Flip the Switch and Turn On Your Hormone Powerhouse
You may be familiar with the thyroid gland- a small butterfly shaped gland situated on the front of the neck.
You may know people with thyroid disorders.
But, what does your thyroid do and why does it need to be functioning optimally?
Why does the thyroid matter?
It gives you energy! It is more-or-less responsible for your metabolism. It is in charge of over 80 functions in the body..isn't that amazing??
What happens if the thyroid is out-of-balance?

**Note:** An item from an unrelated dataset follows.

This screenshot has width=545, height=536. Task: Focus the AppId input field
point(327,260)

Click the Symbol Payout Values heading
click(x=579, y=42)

Most commonly, people will experience hypothyroidism. Other conditions are hyperthyroidism (too much thyroid activity), Grave’s Disease, and Hashimoto’s. If left untreated, a number of complications can result, including infertility and an increased risk of cancer. Properly addressing imbalanced thyroids can lead to life-changing improvements, as it affects so many bodily functions!
What symptoms are associated with thyroid disorders?
Those with Hypothyroidism may experience symptoms like:
- Occasional Anxiety
- Dry skin & hair
- Hair loss
- Weight gain
- Brain Fog (slower thinking, memory difficulty)
- Heavier and/or more frequent menstrual periods
- Goiter (swelling in the front of the neck, caused by enlargement of the thyroid)
- Slightly higher blood pressure
What should I do about it?
Be sure to get a full thyroid panel, one that includes TSH, free T3, free T4, total T3, reverse T3, and antibodies. Mainstream doctors usually only test TSH and sometimes free T3/T4 and unfortunately that doesn't tell us much on the health state of your hormones.
Further, we provide natural solutions that can, in many cases, rebalance thyroid hormone levels back to normal, stable levels for prolonged periods of time without ongoing medication. Lets take a look at some of our favorite natural solutions:
Based on the proper use of herbs and spices to aid the body in healing, many of the herbs support the body to help clear out toxins, integrate more iodine into the diet, and support the overall adrenal system.
Seaweeds, kelps, and other sea vegetables were used by the herbal medicine community for millennia, highly traded to inner areas of the continent. The practitioners knew the inherent value of these foods, and today we suspect that iodine is the reason why.
In addition to the iodine, sea vegetables contain 20-50% of their weight as minerals, including magnesium, potassium, sodium, calcium, zinc, chloride, sulfur, phosphorous, copper, vanadium, cobalt, manganese, selenium, iron, and fluorine. As the body becomes deficient in these minerals, it begins to manifest disease. Eating kelp helps provide some of the missing nutrients to the body.
Rosmarinic acid, particularly from rosemary, has been showing promise in several studies indicating its role in thyroid stimulating hormone uptake. For immune-related hypothyroid issues, it calms excess T cell activity and pro inflammatory cytokine release.
Ashwagandha helps naturally stimulate thyroid activity and helps prevent hepatic (liver) damage because of low thyroid hormones. Additionally, ashwagandha helps reduce cortisol in the body, reducing stress that can play a part in the overstimulation of the thyroid.
The guggul plant, Commiphora mukul, is gaining popularity, especially for help people restore immunity and natural function. According to Dr. Richard B. Kreider, gugguisterones may increase the function of the thyroid and stimulate the conversion of the T4 into the more active T3 form (Exercise & Sport Nutrition: Principles, Promises, Science, & Recommendations; Richard B. Kreider ,et al.; 2009 ).
Using the right types of supplements supports the whole body, and in particular the thyroid. Selenium is present in the endocrine organs in higher concentrations than in other organs of the body. Being deficient places stress on the thyroid and its ability to utilize iodine. It works particularly well with vitamin D in helping the body prevent oxidative stress.
Many women are deficient in Vitamin A, D, and E, which can show up in repressed thyroid function. In particular, the carotenoids (Vitamin A) are partially responsible for helping the body sense and utilize the thyroid hormones. Both vitamins D and E are powerful antioxidants that help preserve the body’s natural function and help the other vitamins function normally.
As you can see there are many nutrients you can take to support your thyroid. Implementing supplemental support, a healthy diet, and managing stress with exercise, sleep, and self care, can help your thyroid work at its highest potential.